CRÓNICA ACÇÃO
PARALELA
Otelo e a revolução
António Guerreiro
30 de Julho de
2021, 7:51
https://www.publico.pt/2021/07/30/culturaipsilon/cronica/otelo-revolucao-1972111
Lendo o que foi
dito e escrito pela morte de Otelo Saraiva de Carvalho, uma pergunta ganha
forma, pronta a ser formulada: o que resta daquilo em que se acreditou quando
já não se acredita? Fim de uma história.
A revolução, que
hoje é sinónimo do impossível, foi aquilo em que muitos acreditaram. Apesar dos
entusiasmos serôdios erguidos sobre escombros de uma história ainda mais
serôdia, por todo o lado onde os relógios políticos estavam mais sincronizados
com a tonalidade da época, o tempo dos reencantamentos revolucionários já tinha
passado. E hoje, como acabámos de comprovar, os assomos violentos de um desejo
insensato e intempestivo de revolução (ou, pelo menos, o que procurava
legitimar-se enquanto tal) tornaram-se muito menos desculpáveis do que o uso de
todos os meios violentos para os impedir. Nos códigos oficiais das nossas sociedades,
está adquirido que toda a violência, excepto a do Estado, é ilegítima. E nem
sequer devemos procurar subterfúgios, lembrando, por exemplo, que a fundação de
todos os Estados ocorre numa situação que se pode chamar revolucionária, na
media em que inaugura violentamente um novo direito.
Vivemos num tempo
“pós”, depois da revolução. É difícil pensar que há menos cinquenta anos ainda
se tinha uma vista do horizonte como revolução. Hoje, a não ser os que conhecem
bem os arquivos e a história política, já nem nos lembramos que foram numerosos
os que no século XX viveram na ideia de que o mundo esperava a sua revolução.

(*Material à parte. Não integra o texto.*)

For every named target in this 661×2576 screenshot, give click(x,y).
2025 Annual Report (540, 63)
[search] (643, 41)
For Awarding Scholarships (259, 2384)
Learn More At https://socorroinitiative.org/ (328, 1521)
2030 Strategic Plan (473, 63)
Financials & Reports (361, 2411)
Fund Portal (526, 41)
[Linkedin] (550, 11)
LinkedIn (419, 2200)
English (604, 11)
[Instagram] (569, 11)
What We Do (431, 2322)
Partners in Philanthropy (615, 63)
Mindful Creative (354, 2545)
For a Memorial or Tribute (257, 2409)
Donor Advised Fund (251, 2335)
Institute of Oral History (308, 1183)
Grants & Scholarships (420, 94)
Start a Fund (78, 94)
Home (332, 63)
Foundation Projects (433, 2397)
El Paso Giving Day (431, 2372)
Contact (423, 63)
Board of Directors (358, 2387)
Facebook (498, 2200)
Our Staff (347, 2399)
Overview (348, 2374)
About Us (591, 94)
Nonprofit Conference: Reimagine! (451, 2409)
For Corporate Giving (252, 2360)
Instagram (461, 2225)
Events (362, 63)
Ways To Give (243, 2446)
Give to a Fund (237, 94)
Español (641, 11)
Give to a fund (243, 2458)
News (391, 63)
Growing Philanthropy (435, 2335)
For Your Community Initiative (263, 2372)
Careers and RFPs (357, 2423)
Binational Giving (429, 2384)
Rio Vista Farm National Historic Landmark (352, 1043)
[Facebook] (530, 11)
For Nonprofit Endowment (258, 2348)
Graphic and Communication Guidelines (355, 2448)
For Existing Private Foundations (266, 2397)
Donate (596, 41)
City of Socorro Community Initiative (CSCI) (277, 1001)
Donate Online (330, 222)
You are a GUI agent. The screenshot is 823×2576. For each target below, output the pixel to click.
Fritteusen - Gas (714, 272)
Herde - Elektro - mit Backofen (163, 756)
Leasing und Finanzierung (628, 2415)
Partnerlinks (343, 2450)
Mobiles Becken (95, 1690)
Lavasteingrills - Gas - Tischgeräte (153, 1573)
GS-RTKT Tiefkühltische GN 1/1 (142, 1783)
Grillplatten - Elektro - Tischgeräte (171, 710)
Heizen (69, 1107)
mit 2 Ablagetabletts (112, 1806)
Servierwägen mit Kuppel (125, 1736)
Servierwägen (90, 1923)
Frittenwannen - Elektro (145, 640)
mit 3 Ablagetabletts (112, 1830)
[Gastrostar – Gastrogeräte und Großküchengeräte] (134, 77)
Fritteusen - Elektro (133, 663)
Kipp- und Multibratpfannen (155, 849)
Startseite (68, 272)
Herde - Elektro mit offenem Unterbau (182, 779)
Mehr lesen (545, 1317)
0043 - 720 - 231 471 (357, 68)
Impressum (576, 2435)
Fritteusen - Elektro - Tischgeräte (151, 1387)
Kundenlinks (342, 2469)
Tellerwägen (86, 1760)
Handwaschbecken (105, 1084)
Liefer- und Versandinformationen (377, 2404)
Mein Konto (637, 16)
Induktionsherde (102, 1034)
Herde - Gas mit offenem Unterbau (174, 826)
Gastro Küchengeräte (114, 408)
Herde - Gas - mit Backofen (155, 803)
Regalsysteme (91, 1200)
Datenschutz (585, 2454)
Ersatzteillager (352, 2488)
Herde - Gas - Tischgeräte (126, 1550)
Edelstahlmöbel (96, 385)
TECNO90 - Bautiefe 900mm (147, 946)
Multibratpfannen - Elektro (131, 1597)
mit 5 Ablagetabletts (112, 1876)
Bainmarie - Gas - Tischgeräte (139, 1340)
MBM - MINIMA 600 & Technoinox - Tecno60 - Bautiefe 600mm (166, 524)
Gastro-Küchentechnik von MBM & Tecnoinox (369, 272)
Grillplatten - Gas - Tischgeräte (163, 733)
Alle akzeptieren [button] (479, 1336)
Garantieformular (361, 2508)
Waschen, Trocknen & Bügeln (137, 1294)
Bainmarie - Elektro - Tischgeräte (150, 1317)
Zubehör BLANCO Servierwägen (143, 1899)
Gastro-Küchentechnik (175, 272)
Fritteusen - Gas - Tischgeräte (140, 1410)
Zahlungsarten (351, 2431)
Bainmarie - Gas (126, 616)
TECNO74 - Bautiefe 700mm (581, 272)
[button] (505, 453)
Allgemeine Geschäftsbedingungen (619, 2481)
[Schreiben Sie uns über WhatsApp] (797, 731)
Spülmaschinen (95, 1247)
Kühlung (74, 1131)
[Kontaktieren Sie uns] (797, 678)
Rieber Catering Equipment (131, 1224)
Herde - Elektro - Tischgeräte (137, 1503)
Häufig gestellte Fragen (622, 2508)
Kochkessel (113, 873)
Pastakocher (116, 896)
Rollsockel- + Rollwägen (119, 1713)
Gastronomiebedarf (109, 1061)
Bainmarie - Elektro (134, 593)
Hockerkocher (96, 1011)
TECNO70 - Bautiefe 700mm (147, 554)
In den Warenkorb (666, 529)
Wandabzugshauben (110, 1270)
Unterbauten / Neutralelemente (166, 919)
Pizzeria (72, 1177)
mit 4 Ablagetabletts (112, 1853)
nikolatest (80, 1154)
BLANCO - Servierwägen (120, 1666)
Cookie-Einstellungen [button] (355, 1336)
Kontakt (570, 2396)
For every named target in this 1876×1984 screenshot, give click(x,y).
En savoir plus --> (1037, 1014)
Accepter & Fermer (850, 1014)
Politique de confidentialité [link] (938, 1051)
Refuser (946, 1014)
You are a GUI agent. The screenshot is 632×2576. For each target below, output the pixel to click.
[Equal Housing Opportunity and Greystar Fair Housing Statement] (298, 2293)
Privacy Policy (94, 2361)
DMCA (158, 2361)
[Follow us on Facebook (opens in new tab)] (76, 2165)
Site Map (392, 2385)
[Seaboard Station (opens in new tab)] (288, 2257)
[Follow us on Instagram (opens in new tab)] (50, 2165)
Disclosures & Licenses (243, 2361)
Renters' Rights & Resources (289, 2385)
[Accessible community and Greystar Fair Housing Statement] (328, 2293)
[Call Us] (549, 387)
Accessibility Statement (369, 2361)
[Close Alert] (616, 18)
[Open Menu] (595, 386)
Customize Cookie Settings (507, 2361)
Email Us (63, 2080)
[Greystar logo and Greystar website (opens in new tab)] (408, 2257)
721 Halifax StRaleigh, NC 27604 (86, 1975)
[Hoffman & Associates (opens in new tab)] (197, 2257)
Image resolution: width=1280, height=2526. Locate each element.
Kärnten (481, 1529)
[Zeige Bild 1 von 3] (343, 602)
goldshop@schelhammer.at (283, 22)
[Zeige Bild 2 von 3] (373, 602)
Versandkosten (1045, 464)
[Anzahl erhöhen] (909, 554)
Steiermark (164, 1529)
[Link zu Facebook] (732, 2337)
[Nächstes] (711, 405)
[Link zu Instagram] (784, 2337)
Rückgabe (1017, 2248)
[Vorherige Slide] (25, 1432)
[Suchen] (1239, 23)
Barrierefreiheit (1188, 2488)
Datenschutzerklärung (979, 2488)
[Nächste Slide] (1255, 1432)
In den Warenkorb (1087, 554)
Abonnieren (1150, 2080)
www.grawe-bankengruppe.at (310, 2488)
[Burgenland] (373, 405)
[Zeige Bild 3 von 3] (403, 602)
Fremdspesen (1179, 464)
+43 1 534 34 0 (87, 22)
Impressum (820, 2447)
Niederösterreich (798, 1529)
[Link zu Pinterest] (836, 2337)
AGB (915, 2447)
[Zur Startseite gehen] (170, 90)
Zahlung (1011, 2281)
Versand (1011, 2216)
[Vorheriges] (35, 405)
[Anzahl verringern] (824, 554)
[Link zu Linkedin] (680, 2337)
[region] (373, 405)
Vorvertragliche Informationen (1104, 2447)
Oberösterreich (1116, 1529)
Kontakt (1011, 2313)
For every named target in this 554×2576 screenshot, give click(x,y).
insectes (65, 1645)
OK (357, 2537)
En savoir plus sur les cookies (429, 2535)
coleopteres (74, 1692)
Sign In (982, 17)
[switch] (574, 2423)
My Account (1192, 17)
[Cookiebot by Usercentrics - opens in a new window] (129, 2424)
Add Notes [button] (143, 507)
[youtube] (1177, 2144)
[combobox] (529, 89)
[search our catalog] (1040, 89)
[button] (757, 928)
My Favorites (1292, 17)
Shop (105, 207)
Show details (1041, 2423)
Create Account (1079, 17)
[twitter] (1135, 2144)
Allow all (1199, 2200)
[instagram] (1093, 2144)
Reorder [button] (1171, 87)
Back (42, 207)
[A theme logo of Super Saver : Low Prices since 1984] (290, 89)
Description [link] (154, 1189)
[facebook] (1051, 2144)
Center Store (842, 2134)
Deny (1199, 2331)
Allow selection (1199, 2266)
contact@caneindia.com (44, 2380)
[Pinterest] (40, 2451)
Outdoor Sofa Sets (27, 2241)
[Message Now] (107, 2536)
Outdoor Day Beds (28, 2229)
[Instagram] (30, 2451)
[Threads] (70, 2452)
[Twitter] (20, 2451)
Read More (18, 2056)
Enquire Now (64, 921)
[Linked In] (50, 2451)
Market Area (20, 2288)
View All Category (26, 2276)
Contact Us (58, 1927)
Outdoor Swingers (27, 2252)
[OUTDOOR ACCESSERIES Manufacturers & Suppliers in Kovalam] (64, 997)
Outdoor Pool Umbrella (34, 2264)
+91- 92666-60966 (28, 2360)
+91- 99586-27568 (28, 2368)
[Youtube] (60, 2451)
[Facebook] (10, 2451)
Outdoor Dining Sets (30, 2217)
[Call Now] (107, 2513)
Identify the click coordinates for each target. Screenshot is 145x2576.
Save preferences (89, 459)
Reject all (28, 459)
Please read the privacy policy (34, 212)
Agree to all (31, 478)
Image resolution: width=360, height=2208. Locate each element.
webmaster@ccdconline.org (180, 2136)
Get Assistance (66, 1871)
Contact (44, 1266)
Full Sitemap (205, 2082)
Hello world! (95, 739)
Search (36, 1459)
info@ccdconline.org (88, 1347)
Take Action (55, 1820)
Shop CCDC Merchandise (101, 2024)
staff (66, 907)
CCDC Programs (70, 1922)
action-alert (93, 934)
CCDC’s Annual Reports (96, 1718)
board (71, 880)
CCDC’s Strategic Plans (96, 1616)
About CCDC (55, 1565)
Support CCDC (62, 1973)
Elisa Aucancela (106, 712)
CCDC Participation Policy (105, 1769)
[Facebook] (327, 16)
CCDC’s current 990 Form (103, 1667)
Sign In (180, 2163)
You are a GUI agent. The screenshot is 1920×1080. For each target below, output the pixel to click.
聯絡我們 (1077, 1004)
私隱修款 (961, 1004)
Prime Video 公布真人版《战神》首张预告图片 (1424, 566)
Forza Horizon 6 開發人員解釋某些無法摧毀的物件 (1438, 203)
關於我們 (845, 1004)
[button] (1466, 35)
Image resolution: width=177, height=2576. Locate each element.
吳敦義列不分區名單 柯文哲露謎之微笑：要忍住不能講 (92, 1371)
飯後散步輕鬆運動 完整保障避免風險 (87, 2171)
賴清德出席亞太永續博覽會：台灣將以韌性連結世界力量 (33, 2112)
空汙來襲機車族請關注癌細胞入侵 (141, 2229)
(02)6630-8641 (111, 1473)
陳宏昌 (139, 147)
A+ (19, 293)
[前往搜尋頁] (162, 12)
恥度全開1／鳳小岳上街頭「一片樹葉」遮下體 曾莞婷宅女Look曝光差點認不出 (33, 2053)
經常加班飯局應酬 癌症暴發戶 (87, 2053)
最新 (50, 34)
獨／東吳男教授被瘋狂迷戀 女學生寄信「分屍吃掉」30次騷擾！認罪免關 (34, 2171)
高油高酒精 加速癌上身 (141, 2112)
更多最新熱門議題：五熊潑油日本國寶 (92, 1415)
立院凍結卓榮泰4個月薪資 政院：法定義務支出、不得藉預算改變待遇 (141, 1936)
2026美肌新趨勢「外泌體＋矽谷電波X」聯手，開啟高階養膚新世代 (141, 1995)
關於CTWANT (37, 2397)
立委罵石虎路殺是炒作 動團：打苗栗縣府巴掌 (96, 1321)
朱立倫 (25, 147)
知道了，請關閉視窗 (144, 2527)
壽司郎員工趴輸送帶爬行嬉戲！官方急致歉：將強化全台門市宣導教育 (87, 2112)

Mesmo para aqueles que achavam que ela tinha acontecido em 1917, permanecia
ainda como horizonte a transmutação dessa revolução em “revolução mundial”,
através da passagem do “socialismo” ao “comunismo”. O esquema desta implicação,
de uma segunda revolução implicada na primeira, era fornecido pelo conceito de
revolução permanente.
Uma coisa é
certa: já não há ninguém a reclamar a revolução, isto é, a violência
revolucionária (e não devemos confundir revolta — essa sim, sempre actual e
conhecendo sempre novas formas — com revolução). A palavra e a coisa foram
banidas de uma vez por todas. Um dos escritos mais revolucionários dos últimos
anos (assinado por um denominado “Comité Invisible”) , garantia que a
democracia não passa de “governo em estado puro”, isto é, de poder gestionário,
e lembrava uma frase cínica de Rivarol: “Há duas verdades que neste mundo não
devem nunca ser separadas: 1) que a soberania reside no povo; 2) que ele nunca
deve exercê-la”. Seguindo este preceito, o “comité invisible” proclamava: “Eles
querem obrigar-nos a governar, nós não cedermos a esta provocação”.
Se aos olhos da
grande maioria, ou mesmo de todos, a violência revolucionária já não é possível
nem permitida (e esta consciência tem quase sempre efeitos retroactivos até à
Revolução Francesa, não há revolução à qual não se queira regressar: esse é o
princípio da contra-revolução), é porque não existe outro mundo senão este, a
regra única em que vivemos. Na verdade, a violência revolucionária foi possível
e permitida enquanto houve a hipótese de um mundo alternativo. Ora, esse mundo
alternativo, projectado de muitas maneiras, mas sempre com a convicção de que
havia um outro horizonte do nosso tempo, já não existe. Já não há ninguém a
deixar-se tentar pela revolução, ao ponto de pensar que ela deva passar pela
violência. A decisão de Mário Soares, aprovada na Assembleia da República, de
amnistiar Otelo, trazia consigo o selo de uma visão da história. Foi uma
maneira de encerrar um ciclo, de tentar fazer tábua rasa desse passado, de
maneira a evitar que ele continuasse a assombrar o presente. Como sabemos,
Mário Soares não era um homem do luto nem da melancolia. E sabia bem que
ilegítima, como a violência, é também a origem do poder.
O fim de uma
história não é o fim da história. Mas esta história da revolução que chegou ao
seu fim fala-nos também de uma outra triste história: o fim da política. A
política morreu, é o seu destino. A revolução foi um sonho que terá resultado
em pesadelos (não há, em si, boas revoluções), mas foi o sonho que a política
pôde parir. A que parto nos faz ela hoje aceder?